There are dozens of ways that shame appears. What your ever-present friend, the diet, doesn’t tell you is that shame leads you straight back to restriction and deprivation. Which makes sense, right? Because what does a bad person deserve? Punishment.
You are in an unhealthy relationship with your friend, and it’s time to break up! There is hopeful news. You can do it, and I’m here to support you through it.
Pursue Health Over Weight Loss
My first tip is to urge you to pursue health over weight loss. Earlier I said that I have some patients who lose weight and others who have come to accept their bodies as they are, without losing an ounce. This tip relates to both groups.
It’s not about whether you lose weight or not, but how you go about it. If your sole focus is weight loss, then a fluctuating number on a cold bathroom scale dictates your value.
When you focus on health, you can concentrate on implementing positive behavioral changes that will make you feel good inside. It can be introducing more veggies and fruits, swapping out your soda for bubbly water, resting when you need it, or going on more walks. These behaviors can lead to weight loss or not, but don’t need to involve a process of restriction.
Remove Judgments From Eating
Remove the notion of good foods and bad foods and ditch the idea that how worthy you are is based on what you eat or your size. All foods serve a purpose. Some foods are more nutrient-dense than others, but that is not necessarily good or bad.
When I am focused on overall health, I am also intentional about meeting my nutritional needs while relishing the pleasure that food can provide.
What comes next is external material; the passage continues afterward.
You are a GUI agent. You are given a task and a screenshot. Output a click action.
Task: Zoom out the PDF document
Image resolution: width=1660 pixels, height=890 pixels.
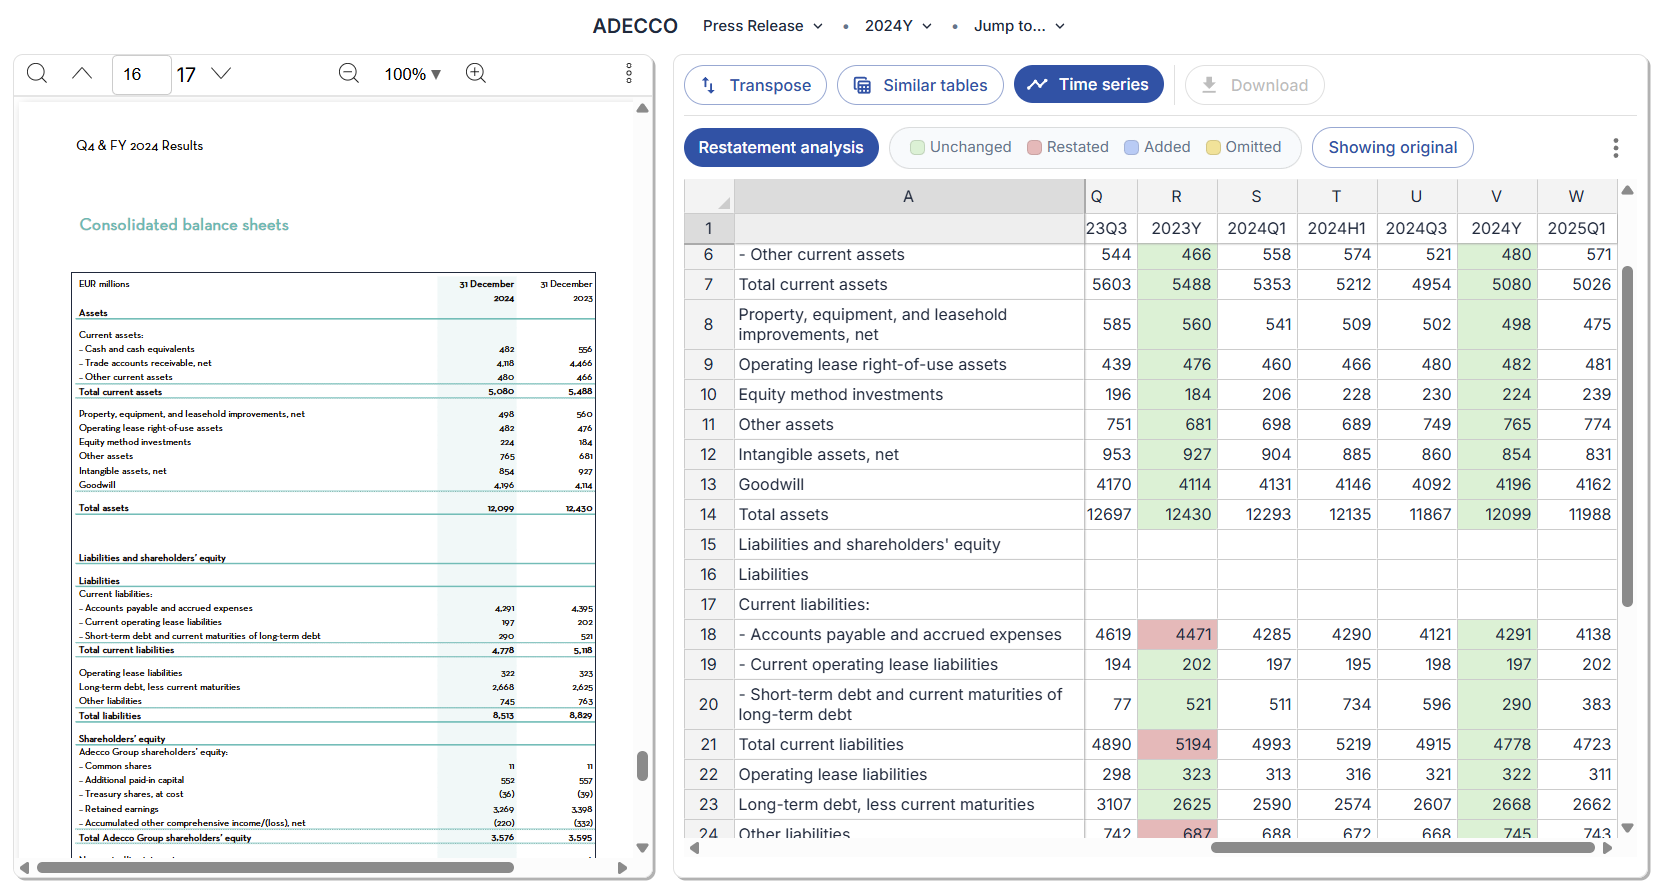(x=348, y=73)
I can eat a salad for lunch and a serving of ice cream at night, and I feel great both ways and have ruined nothing!
Make sure you find a wide variety of foods that satisfy your flavor palette and nutritional requirements. I have a huge sweet tooth, and if I only meet that need with cookies, I might have a problem on my hands. Instead, I know that green grapes, watermelon, and gala apples can also satisfy my cravings. So it’s important to add them into the rotation as well.
Honor Your Hunger
Diet culture may imply that hunger is a weakness when it is a way for your body to communicate a need. We may have to relearn this language of our body, so patience is important. One way might be by understanding your physical hunger cues, which can include: a growling stomach, thoughts about food, low energy, difficulty concentrating, headaches, and a cranky mood.
Honoring your hunger is also about satisfying your cravings within reason. Sometimes patients tell me they are eating plenty of food but aren’t satisfied. That’s typically because they are restricting certain experiences.
Remember my sweet tooth from earlier? There have been times when only cookies could satisfy it. However, I have gone through the process of relearning what satisfies my body and introducing new foods into my life.
When honoring your hunger, increasing your mindfulness around it is critical. Ask yourself questions about your hunger. For example, am I craving something hot or cold? Crunchy or soft? Do I desire dairy? In my experience, if I want something cold and sweet, that could be green grapes that I’ve chilled in the fridge or a bowl of gelato.
As I’ve practiced being more present in my decisions about food, I can tell the difference between the two. When a bowl of grapes will suffice, I eat those, and when all I want is my favorite frozen Italian treat, I eat that.
Embarking on this journey can feel daunting, but each mindful choice will be a healthful step to the best version of yourself, where you can develop a middle ground and stop the pendulum from endlessly swinging.